The car has 31K miles - anything I should be
aware of? This is a 4 cylinder model.
Thanks,
4Bagger
Just saw the new Millenia from the NY Auto Show, and I have to say the front end looks just like the 626. I'm not sure what Mazda is thinking - shouldn't they distinguish it MORE, not less?
It's just a face-lift, but I like the old one better.
-juice
Jerry
I noticed a deep rumbling sound (high-low-high...like a wave) coming from my engine (it's a 93, 626Dx, AT with a transmission change at 72K and now doing 90K) as I accelerate between 40-60mph...as if some belt is not OK....beyond 60mph, the interval between 2 rumbles is so less as to be almost unnoticeable. The service engineer says it's vague and I need to wait till it develops further (or deteriorates) for him to make a correct diagnosis (more money in it for the dealership). Previously, the engine used to give out a smooth purr.....now I can distinctly sense and hear the sound has changed. Sometimes, I get the feeling that the one of the pistons is out of sync but smooth idling perhaps rules this out. Can you kindly advice ?
Cheers; - KC Jones
Hi, just purchased a 96 626, it has only 68,000 kl
(Canadian)on it so very low mileage, but the
engine light continues to come on. The dealer says
its not serious, computer check says its a egr
valve. This was replaced but had no effect on the
light coming on. Check with the previous owner and
they said they had the same problem but the dealer
could never pinpoint how to correct this problem.
a. is this a common problem with 626's,
b. is this a serious problem, and
c. should the expired warranty still be in effect
because of the problem never being fixed thereby
making this a reoccurring problem that has never
been fixed properly.
-juice
Mazda needs to get with the program. It's not enough to be Ford's stepchild. They need to keep unique powertrains, and maintain their better quality vis-a-vis Ford.
Bring back the rotary. Put a real engine in the MPV. Offer a hybrid wagon off the 626 chassis.
They're too mainstream right now, IMO.
-juice
Koreans cars, like the Japanese cars back in early 80's, get you in the door by price and value. In terms of engineering, quality, reliability, refinement and build quality they're definitely behind japanaese, as much as they try to make their cars look like japanese imports. Latest survey on initial purchase satisfaction by JD Powers ranked Koren brands, esp Kia and Daewoo bottom in almost all categories. But they're good choices for buyers on a budget.

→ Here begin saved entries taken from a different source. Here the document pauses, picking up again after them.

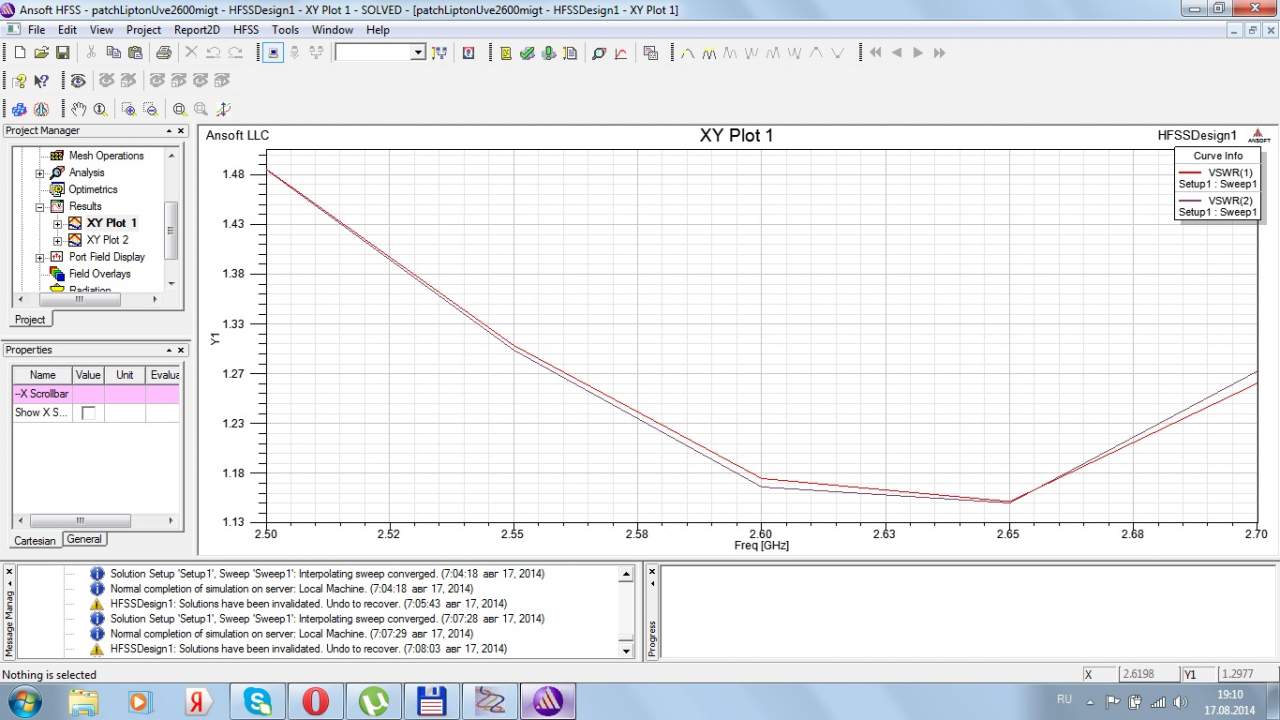Expand the Analysis tree node
1280x720 pixels.
[x=40, y=173]
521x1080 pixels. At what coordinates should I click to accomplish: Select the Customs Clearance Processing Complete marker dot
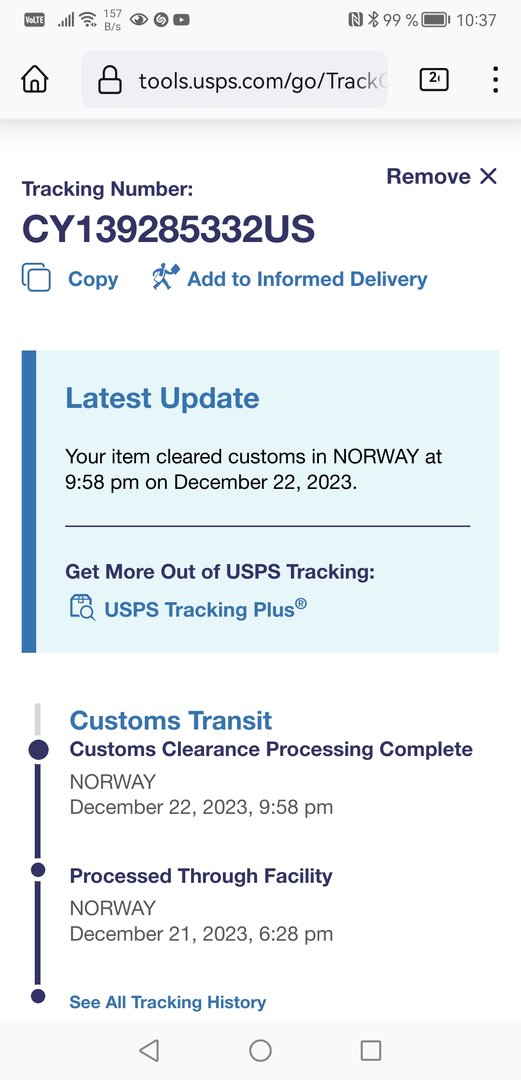point(39,750)
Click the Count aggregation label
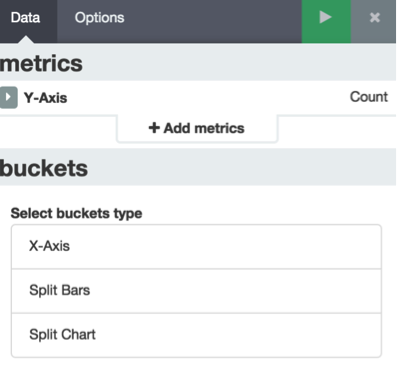397x370 pixels. 369,97
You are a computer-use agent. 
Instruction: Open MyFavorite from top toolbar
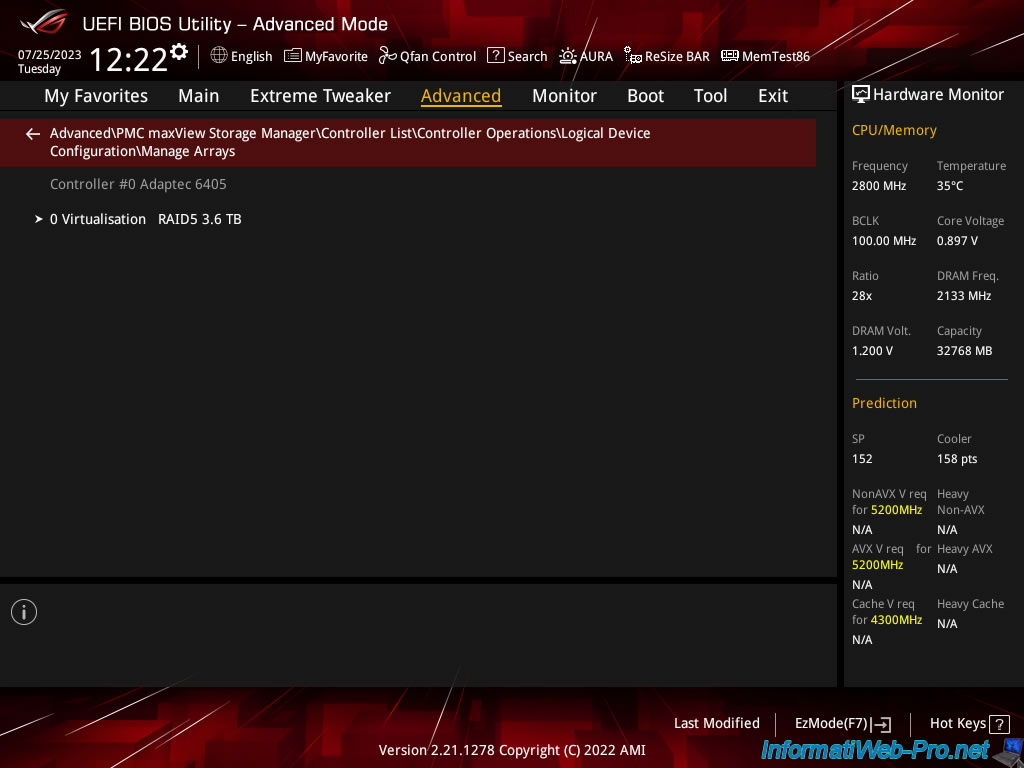click(326, 56)
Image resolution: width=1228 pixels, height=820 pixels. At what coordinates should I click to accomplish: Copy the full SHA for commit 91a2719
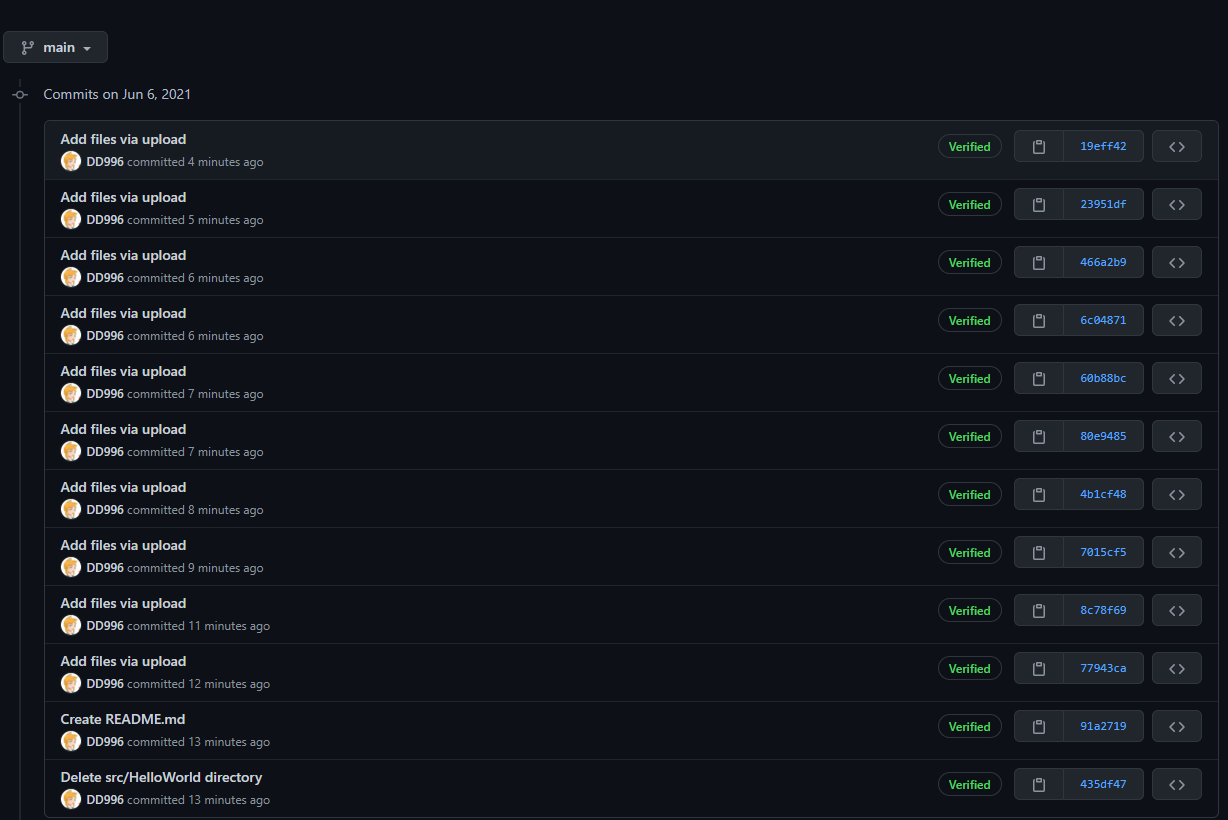1038,726
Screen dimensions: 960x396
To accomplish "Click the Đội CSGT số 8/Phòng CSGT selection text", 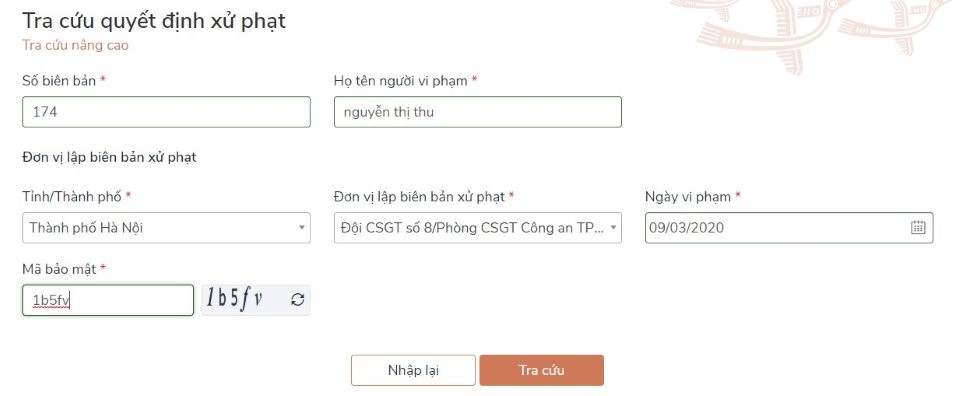I will (x=472, y=228).
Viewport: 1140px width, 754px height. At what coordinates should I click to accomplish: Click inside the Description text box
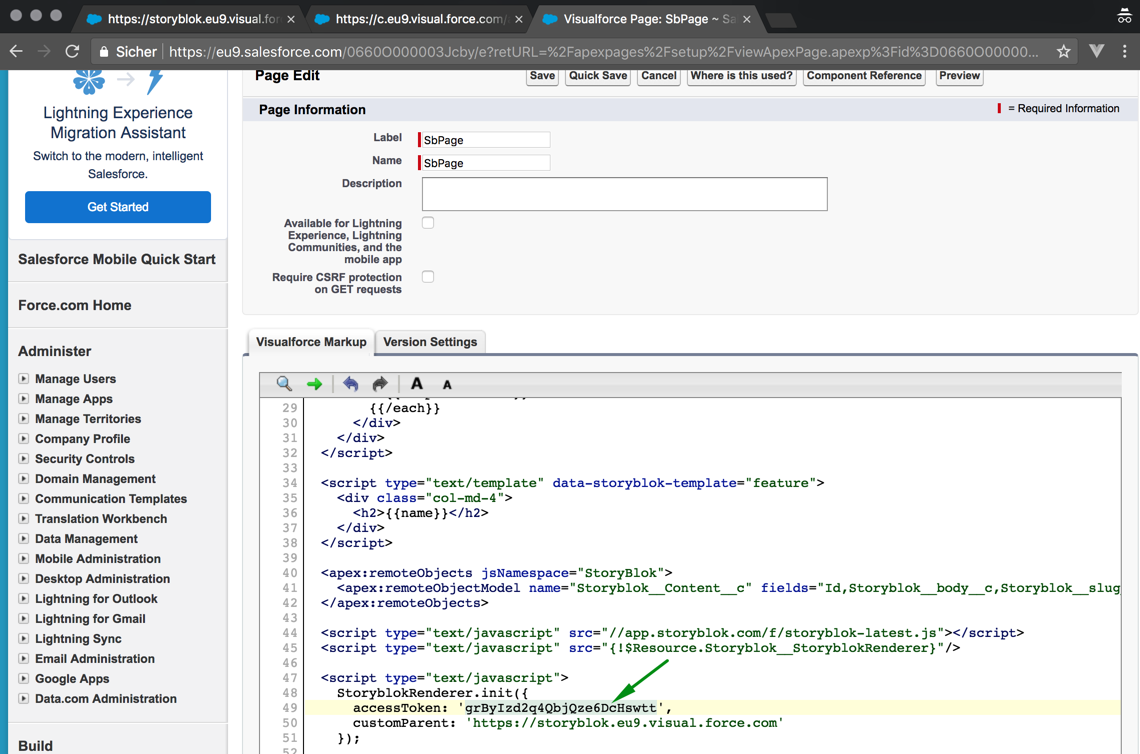coord(624,194)
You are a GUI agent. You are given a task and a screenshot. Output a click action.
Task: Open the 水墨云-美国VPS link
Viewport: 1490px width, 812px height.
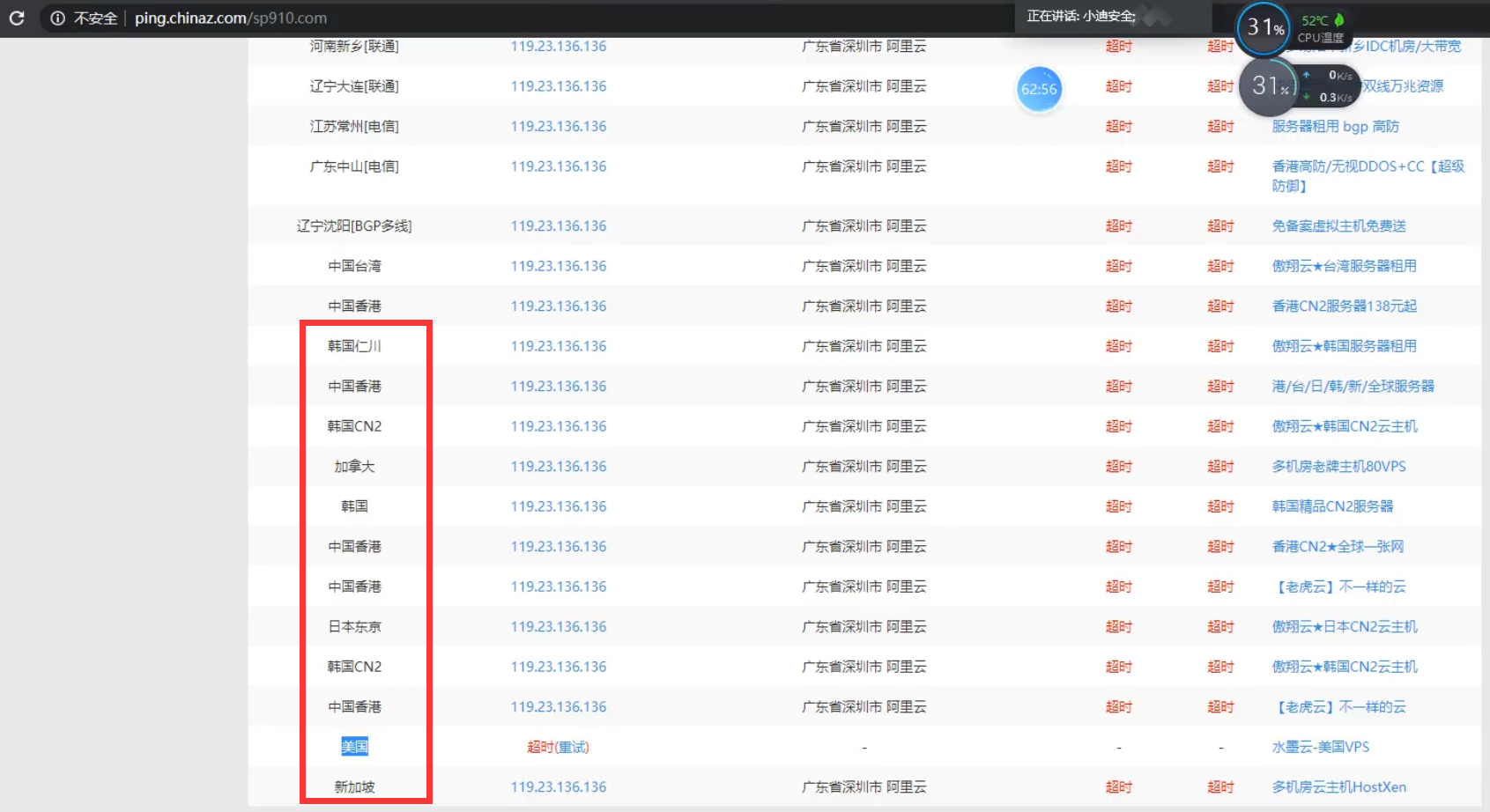[1320, 747]
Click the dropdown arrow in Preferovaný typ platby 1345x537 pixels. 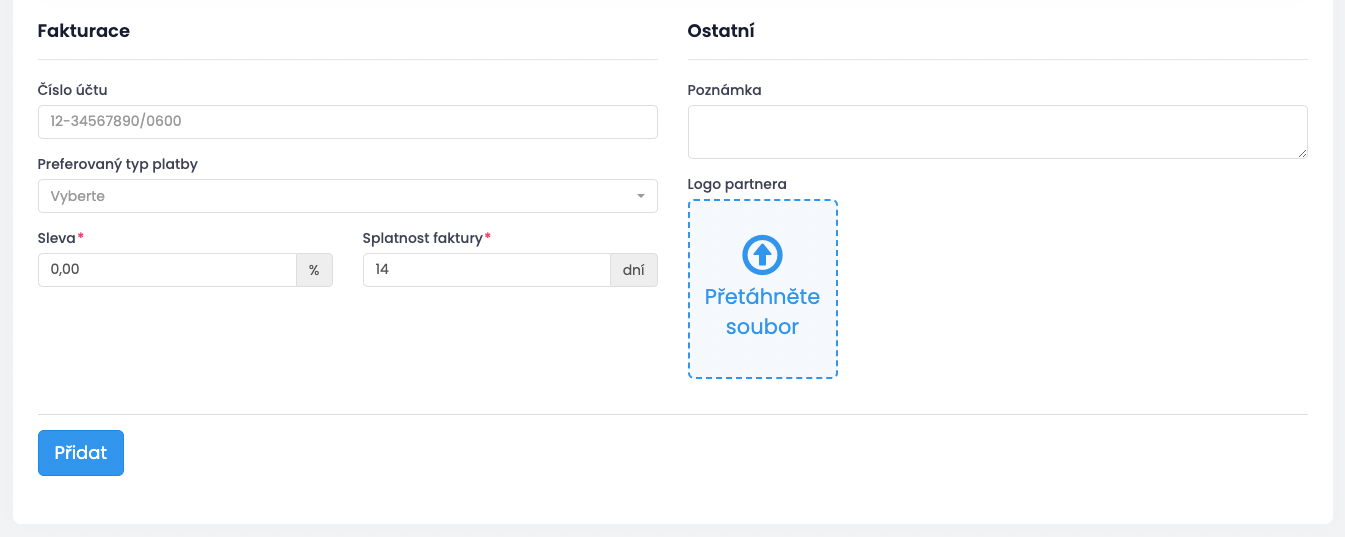(x=641, y=196)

Mazda is not doing well .... but it has never been a dominating player in the last 20 years ... as a matter of fact, its been in financial problems since 20 years ago ... and that's how Ford bought into Mazda. It is Ford's stepson and you always get that idea. Mazda does make a few exciting vehicles in Japan though like RX-7 (yeah rotary engine!), Astina (one of the best handling sedan in its class ... ) ... only if they can bring some of those over, they can reduce the engineering expenses for developing NA-specific products, and gives them a niche in the competitive market here....
my2cents,
#17
BTW, that JD Power study had incorrect numbers and was withdrawn. They should reissue the revised results this week. Also, keep in mind that's only the first 90 days, not long-term enough to be meaningful to me.
-juice
JD Power does indeed only survey customer satisfaction in the first 90days (thus it's called 'initial quality survey') but I think it's safe to say if customers have things to complain in the first 90 days I don't think you have much to look forward to over the long term ....
#17
the differnece in quality has come down to a fractions of problems... the quality differences are much more meaningless...
here's an interesting quote that appeared in the 5/5/2000 edition of the LA TIMES...
"Years ago... there wer significant gaps in there. Now you look at it, and we are fractions of one problem away from each other," said Cindy Hess, vice president of corporate quality for DiamlerChrysler.
end.
Any comments would be appreciated. Thanks.
Andrew.
mnay i heard were molding and radio reception quicks, etc across many manufacturers.
nothing like what they had in the '80's.
read the links in post #164 carefully and you will see that sonata and elantra ranked pretty high in their class according to strategic vision which i believe is more of a longer term study.